_What the task asks_:
The line that contains "Viewport: 931px width, 408px height." and all lines following it to the end of the data below: set these down exactly, and nothing besides.

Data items
--------------------

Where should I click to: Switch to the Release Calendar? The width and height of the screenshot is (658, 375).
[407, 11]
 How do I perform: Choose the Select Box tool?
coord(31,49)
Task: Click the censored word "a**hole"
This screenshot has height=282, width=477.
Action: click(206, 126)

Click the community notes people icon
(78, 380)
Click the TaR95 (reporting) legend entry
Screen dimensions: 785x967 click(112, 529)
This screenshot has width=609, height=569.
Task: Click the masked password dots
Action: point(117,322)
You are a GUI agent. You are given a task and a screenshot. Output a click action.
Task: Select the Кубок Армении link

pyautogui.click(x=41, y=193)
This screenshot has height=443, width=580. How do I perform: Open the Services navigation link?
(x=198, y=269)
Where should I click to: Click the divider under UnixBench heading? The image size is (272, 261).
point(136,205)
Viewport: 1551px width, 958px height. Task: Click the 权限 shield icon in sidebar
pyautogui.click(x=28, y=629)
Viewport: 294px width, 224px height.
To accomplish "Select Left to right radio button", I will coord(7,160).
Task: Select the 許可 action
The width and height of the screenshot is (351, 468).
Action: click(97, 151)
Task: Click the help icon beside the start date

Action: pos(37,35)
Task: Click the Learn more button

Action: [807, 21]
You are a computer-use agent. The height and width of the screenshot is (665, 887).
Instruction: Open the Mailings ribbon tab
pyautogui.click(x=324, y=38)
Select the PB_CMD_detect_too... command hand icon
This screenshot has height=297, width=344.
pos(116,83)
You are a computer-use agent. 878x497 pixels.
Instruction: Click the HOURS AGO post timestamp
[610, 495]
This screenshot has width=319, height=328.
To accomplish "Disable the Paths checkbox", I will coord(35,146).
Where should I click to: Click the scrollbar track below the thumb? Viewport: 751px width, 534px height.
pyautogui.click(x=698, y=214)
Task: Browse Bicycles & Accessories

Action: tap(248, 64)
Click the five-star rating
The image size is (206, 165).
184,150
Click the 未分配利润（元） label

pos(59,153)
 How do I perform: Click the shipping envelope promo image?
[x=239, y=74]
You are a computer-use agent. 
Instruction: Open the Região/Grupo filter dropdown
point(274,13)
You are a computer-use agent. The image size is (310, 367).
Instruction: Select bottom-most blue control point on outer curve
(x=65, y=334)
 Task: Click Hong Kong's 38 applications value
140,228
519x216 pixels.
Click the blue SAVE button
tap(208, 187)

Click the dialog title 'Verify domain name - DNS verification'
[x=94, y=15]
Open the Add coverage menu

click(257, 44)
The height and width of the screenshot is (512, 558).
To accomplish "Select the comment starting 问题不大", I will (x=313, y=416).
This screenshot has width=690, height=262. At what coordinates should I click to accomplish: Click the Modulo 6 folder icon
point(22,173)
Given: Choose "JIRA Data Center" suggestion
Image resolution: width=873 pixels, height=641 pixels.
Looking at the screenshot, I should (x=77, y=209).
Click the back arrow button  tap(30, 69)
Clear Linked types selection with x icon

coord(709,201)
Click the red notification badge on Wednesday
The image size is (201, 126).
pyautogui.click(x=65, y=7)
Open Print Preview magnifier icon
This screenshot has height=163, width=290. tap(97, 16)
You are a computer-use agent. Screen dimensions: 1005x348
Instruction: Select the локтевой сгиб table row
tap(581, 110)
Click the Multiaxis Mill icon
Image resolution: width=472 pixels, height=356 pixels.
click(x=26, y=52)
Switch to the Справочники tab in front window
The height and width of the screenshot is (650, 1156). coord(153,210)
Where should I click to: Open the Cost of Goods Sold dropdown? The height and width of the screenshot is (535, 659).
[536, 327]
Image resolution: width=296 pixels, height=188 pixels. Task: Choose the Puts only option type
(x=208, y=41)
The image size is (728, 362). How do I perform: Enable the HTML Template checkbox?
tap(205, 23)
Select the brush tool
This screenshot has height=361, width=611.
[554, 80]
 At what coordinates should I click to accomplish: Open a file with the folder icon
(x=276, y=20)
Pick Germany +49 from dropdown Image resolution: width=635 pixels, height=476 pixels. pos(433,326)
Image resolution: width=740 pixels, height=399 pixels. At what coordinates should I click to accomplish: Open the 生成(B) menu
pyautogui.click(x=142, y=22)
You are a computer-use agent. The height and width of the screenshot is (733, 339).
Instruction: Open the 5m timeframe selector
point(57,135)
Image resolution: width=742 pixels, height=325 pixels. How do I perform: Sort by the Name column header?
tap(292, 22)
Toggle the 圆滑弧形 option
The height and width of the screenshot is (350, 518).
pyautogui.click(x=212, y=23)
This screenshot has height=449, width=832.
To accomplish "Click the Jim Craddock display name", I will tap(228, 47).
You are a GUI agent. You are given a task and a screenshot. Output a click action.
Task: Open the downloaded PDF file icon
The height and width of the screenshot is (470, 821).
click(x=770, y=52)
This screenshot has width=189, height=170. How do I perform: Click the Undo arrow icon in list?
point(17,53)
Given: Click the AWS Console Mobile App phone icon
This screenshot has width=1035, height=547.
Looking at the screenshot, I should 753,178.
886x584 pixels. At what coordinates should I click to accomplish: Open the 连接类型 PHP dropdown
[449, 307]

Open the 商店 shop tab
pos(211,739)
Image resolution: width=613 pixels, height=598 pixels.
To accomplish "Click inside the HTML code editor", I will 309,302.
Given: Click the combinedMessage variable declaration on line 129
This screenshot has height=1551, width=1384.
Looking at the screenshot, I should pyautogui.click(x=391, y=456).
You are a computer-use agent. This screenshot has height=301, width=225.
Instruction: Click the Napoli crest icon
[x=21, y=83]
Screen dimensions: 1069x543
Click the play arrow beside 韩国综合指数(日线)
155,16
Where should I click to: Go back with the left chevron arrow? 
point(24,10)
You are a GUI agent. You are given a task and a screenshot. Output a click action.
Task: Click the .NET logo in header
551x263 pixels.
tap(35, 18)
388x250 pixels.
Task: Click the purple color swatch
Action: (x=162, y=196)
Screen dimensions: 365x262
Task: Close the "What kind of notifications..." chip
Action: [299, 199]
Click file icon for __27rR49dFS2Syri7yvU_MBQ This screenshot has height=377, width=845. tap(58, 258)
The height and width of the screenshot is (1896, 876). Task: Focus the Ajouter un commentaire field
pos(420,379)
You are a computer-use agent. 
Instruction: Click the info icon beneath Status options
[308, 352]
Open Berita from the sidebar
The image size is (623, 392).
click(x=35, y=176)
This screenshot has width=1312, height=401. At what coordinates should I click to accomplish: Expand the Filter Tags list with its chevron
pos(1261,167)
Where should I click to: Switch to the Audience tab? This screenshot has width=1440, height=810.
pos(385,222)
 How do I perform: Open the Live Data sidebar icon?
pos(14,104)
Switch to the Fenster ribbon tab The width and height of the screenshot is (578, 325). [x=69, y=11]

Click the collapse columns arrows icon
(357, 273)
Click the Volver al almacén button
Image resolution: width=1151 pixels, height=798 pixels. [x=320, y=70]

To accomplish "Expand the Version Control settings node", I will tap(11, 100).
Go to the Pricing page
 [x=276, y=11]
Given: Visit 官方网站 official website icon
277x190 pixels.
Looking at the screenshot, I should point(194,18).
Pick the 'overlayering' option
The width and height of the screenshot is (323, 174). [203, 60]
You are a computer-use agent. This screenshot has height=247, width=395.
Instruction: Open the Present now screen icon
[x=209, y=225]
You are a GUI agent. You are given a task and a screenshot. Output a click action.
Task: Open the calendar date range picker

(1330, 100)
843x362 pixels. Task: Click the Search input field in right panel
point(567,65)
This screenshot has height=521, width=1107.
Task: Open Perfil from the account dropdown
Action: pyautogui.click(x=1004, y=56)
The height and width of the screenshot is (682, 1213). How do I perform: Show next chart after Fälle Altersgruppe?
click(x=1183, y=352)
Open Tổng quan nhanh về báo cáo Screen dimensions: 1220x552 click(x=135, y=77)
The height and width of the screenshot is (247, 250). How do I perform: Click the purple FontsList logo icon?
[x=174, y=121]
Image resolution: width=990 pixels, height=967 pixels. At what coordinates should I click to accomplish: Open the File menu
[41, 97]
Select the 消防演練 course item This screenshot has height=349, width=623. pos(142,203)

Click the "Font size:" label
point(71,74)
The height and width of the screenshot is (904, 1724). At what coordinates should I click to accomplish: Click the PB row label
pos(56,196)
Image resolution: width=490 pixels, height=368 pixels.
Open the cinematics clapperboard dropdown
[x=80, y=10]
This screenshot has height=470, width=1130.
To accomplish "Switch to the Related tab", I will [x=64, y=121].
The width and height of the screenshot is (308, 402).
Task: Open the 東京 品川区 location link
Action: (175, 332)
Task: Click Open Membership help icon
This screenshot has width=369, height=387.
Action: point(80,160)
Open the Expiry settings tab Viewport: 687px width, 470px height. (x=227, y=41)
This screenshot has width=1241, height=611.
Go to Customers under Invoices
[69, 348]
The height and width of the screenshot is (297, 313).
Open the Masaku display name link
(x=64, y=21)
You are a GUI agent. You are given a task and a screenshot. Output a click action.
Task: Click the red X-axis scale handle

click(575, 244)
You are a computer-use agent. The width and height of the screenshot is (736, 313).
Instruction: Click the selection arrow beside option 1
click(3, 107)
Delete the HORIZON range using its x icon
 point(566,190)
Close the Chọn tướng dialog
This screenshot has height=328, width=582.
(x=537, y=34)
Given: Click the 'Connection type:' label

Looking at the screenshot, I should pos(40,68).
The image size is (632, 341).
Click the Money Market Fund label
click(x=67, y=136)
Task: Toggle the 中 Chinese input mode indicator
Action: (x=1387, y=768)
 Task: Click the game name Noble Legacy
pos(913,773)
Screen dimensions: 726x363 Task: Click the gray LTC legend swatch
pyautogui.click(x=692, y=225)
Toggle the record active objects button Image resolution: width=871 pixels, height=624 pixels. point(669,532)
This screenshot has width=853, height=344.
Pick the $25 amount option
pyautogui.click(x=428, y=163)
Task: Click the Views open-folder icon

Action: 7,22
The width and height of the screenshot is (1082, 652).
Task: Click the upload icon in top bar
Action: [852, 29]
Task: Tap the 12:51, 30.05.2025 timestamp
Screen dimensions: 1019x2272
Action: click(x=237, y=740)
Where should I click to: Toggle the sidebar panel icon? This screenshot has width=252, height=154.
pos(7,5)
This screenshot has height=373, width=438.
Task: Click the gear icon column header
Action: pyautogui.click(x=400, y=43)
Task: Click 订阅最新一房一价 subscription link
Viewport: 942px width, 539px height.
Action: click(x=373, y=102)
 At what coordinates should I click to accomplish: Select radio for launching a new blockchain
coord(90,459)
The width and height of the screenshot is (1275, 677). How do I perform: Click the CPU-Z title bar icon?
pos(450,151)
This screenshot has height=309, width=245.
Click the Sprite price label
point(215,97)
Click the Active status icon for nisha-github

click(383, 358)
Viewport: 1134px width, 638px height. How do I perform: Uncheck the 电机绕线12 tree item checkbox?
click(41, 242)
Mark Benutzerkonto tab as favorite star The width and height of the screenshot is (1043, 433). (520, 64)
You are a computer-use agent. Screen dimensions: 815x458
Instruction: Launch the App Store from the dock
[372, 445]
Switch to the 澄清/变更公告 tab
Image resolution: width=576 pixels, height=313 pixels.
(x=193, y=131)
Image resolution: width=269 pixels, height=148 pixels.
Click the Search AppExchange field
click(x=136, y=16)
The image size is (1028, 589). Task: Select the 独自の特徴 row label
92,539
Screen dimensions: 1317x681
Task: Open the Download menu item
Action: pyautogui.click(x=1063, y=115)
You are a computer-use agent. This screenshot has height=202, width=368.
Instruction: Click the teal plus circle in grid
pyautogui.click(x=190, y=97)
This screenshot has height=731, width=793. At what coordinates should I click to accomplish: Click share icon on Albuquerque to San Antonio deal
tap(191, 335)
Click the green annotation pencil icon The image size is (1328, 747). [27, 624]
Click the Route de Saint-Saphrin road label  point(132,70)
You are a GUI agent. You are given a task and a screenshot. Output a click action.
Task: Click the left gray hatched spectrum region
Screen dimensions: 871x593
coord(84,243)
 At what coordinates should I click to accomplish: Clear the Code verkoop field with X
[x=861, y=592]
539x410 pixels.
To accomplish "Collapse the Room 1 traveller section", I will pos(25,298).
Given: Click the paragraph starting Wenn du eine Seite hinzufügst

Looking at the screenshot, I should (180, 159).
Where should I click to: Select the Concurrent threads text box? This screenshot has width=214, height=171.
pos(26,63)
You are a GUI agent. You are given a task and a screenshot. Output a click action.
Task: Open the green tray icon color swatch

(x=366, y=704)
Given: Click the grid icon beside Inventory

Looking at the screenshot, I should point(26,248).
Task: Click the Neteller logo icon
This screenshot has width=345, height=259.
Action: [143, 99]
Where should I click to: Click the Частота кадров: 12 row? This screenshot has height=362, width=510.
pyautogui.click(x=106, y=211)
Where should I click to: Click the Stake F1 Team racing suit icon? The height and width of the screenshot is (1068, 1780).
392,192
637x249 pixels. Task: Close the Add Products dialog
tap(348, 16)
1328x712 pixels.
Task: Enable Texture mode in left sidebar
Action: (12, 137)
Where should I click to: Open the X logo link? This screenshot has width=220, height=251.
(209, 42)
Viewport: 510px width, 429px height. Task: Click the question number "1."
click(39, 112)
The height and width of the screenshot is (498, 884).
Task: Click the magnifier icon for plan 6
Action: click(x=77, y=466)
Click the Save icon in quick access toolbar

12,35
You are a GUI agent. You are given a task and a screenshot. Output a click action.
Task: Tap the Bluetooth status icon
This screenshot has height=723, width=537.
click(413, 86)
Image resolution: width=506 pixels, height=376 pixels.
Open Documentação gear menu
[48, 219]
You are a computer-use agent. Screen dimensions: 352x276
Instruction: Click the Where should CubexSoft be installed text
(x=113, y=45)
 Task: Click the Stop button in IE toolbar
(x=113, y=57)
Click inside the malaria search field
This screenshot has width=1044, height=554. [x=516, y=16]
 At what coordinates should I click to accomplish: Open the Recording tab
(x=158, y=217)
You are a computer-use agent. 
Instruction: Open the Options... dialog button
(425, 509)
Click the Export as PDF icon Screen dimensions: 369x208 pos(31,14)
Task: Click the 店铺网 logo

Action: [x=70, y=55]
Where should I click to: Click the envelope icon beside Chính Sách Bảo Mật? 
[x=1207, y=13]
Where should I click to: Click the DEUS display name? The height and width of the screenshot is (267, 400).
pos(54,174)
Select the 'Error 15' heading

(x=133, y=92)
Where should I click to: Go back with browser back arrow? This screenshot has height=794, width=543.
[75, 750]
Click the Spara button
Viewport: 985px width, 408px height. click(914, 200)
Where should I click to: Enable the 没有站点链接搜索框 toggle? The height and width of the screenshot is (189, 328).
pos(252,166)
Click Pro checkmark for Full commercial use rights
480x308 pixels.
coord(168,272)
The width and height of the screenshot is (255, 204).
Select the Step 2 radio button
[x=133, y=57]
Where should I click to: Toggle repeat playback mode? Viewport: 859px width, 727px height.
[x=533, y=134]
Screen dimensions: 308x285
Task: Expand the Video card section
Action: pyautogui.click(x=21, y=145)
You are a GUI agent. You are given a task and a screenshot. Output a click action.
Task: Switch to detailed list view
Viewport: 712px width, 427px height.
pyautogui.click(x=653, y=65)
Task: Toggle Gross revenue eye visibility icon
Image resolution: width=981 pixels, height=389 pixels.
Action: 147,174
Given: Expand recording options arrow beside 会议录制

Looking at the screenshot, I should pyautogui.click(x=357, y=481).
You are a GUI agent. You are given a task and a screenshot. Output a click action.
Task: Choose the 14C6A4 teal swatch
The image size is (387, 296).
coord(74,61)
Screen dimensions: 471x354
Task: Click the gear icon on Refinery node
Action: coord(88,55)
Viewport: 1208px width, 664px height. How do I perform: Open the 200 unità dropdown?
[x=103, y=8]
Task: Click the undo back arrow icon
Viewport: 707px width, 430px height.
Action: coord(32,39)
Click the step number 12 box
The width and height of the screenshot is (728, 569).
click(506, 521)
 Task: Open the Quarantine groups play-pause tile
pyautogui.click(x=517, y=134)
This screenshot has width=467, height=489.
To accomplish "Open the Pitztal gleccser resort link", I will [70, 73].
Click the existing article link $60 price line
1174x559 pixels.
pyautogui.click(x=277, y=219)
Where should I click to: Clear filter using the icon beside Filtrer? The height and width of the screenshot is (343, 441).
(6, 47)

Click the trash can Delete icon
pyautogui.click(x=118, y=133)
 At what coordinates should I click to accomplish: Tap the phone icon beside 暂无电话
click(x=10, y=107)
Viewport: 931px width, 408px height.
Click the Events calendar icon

--------------------

_Response area_:
Viewport: 931px width, 408px height.
Click the Events calendar icon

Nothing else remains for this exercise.